Per iniziare, trasferire 20 millilitri del campione di uva fermentata in una provetta sterile con tappo a vite da 50 millilitri. Quindi aggiungere 10 millilitri di acqua fredda nel tubo e vorticare per l'omogeneizzazione. Centrifugare il campione a 800 G per un minuto a quattro gradi Celsius.
Trasferire il surnatante in una nuova provetta da 50 millilitri e centrifugare a 3000 G per 20 minuti a quattro gradi Celsius. Dopo aver scartato il surnatante, risospendere il pellet in un millilitro di PBS. Trasferire la sospensione cellulare in una provetta con tappo a vite da due millilitri e centrifugare a 14.000 G per due minuti.
Ora risospendere il pellet in 978 microlitri di tampone fosfato di sodio a pH 7,4 e 122 microlitri di tampone DNA. Agitare il tubo e posizionarlo a quattro gradi Celsius per 45 minuti a un'ora. Trasferire un millilitro del campione in una provetta di soluzione di lisi e serrare il tappo.
Omogeneizzare il campione tre volte in un macinatore per 60 secondi ciascuna. Quindi centrifugare la provetta E della matrice lisante per un minuto a 16, 800 G.Trasferire il supernannt in una microprovetta pulita e aggiungere 250 microlitri di soluzione di precipitazione proteica alla provetta. Agitare il tubo 10 volte per mescolare il contenuto.
Centrifugare il campione per cinque minuti a 16.800 G e trasferire il surnatante in una provetta sterile da 15 millilitri.
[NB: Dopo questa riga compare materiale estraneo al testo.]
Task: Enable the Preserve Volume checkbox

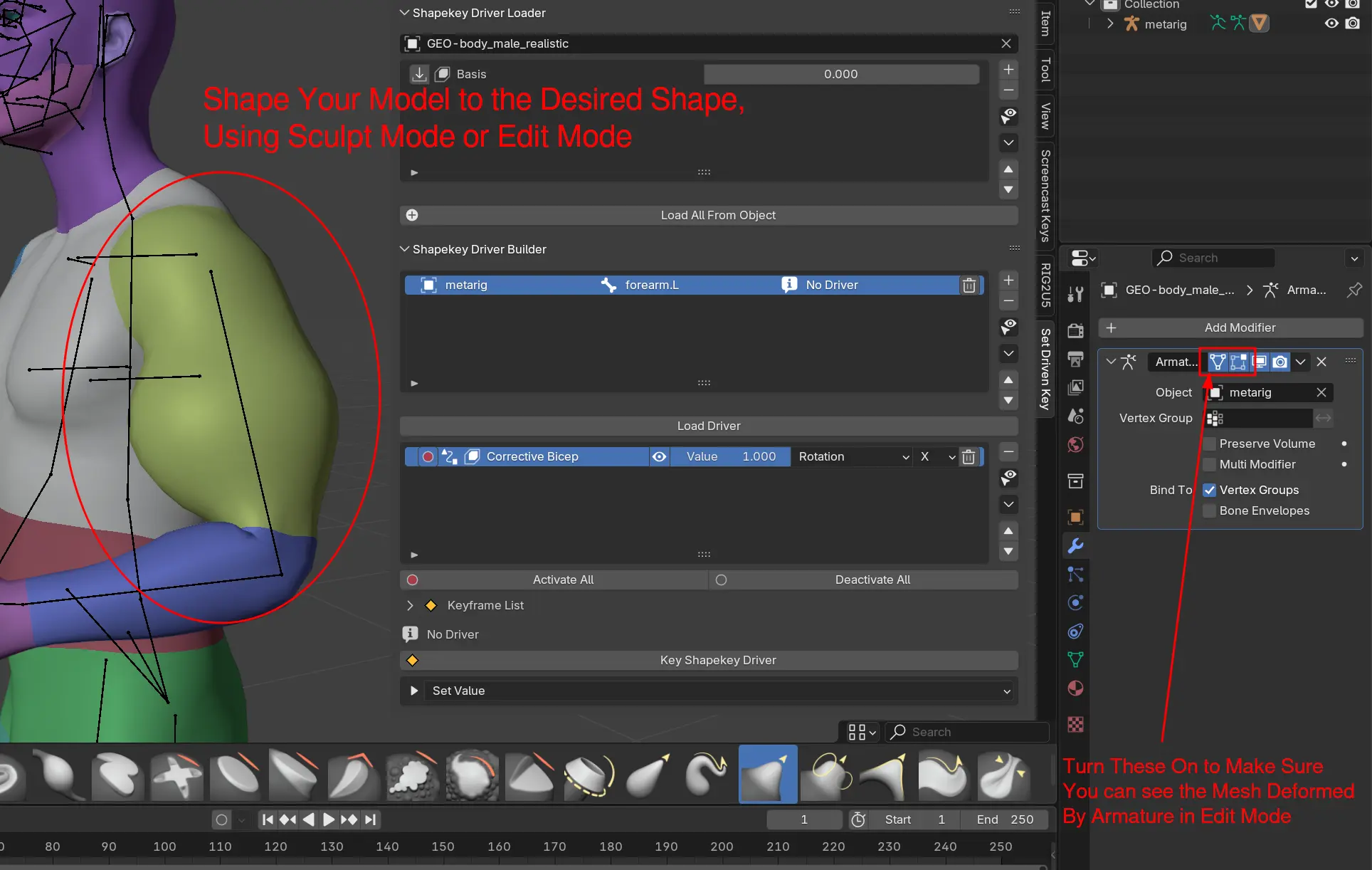Action: point(1209,444)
Quindi aggiungere un millilitro di sospensione della matrice di legame al surnatante e mescolare capovolgendo le provette per due minuti prima di metterle in rack per tre minuti. Dopo aver rimosso un millilitro del surnatante, risospendere la matrice nel surnatante rimanente.
Trasferire 600 microlitri della miscela in una provetta filtrante centrifuga e centrifugare. Quindi travasare il flusso e aggiungere 500 microlitri di soluzione di lavaggio nel tubo del filtro centrifuga. Rimuovere il filtro rotante e metterlo in una nuova provetta di raccolta per cinque minuti.
Dopo l'asciugatura, aggiungere 50 microlitri di acqua tiepida priva di DNAsi sulla membrana del filtro e mescolare delicatamente la matrice con un puntale per pipetta. Centrifugare a 14.500 g per un minuto per eluire il DNA. Caricare il campione su un gel di agarosio.
Infine, misura la concentrazione di DNA.